Notably, the first 0.05 seconds, too, show considerable smoothing. The larger a wavelet, the more element-wise products will be lost at the end and the beginning. This is because transforms are computed aligning the wavelet at all signal positions, from the very first to the last. Concretely, when we compute the dot product at location `t_k = 1`, just a single sample of the signal is considered.
Apart from possibly introducing unreliability at the boundaries, how does wavelet scale affect the analysis? Well, since we're *correlating* (*convolving*, technically; but in this case, the effect, in the end, is the same) the wavelet with the signal, point-wise similarity is what matters. Concretely, assume the signal is a pure sine wave, the wavelet we're using is a windowed sinusoid like the Morlet, and that we've found an optimal `K` that nicely captures the signal's frequency. Then any other `K`, be it larger or smaller, will result in less point-wise overlap.
This leads to a question we can't get around.
## How is this different from a spectrogram?
Chances are you have been mentally comparing what we're doing here not with the Fourier Transform per se, but with its windowed progeny, the spectrogram. Both methods tell us how frequency composition varies over time. Both involve trade-offs between resolution in frequency and in time. How, then, are they different?

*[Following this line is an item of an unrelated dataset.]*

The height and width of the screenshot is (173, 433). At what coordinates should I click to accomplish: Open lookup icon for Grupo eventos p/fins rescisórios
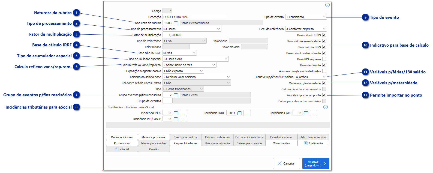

Let's start with the way spectrograms are normally computed. Usually, the choice of window size is the same for all frequency ranges. Then, resolution of high frequencies will be better than that of lower ones, since more periods fit into one analysis window.
To counteract this, it would be possible to choose different window sizes for different ranges of frequencies. But then, how do you make those choices? It is a lot more convenient to, in wavelet analysis, experiment with different `K`, all the more since with growing experience, those explorations will resemble to trial-and-error endeavors less and less.
## Performing the Wavelet Transform in the Fourier domain\index{Wavelet Transform!in the Fourier domain}
Soon, we will run the Wavelet Transform on a longer signal. Thus, it is time to speed up computation. We already said that here, we benefit from time-domain convolution being equivalent to multiplication in the Fourier domain. The overall process then is this: First, compute the DFT of both signal and wavelet; second, multiply the results; third, inverse-transform back to the time domain.
With the Morlet wavelet, we don't even have to run the FFT: Its Fourier-domain representation can be stated in closed form. We'll just make use of that formulation from the outset.
To see how this works, we first manually step through the process. In the following section, we'll package things up for quick execution.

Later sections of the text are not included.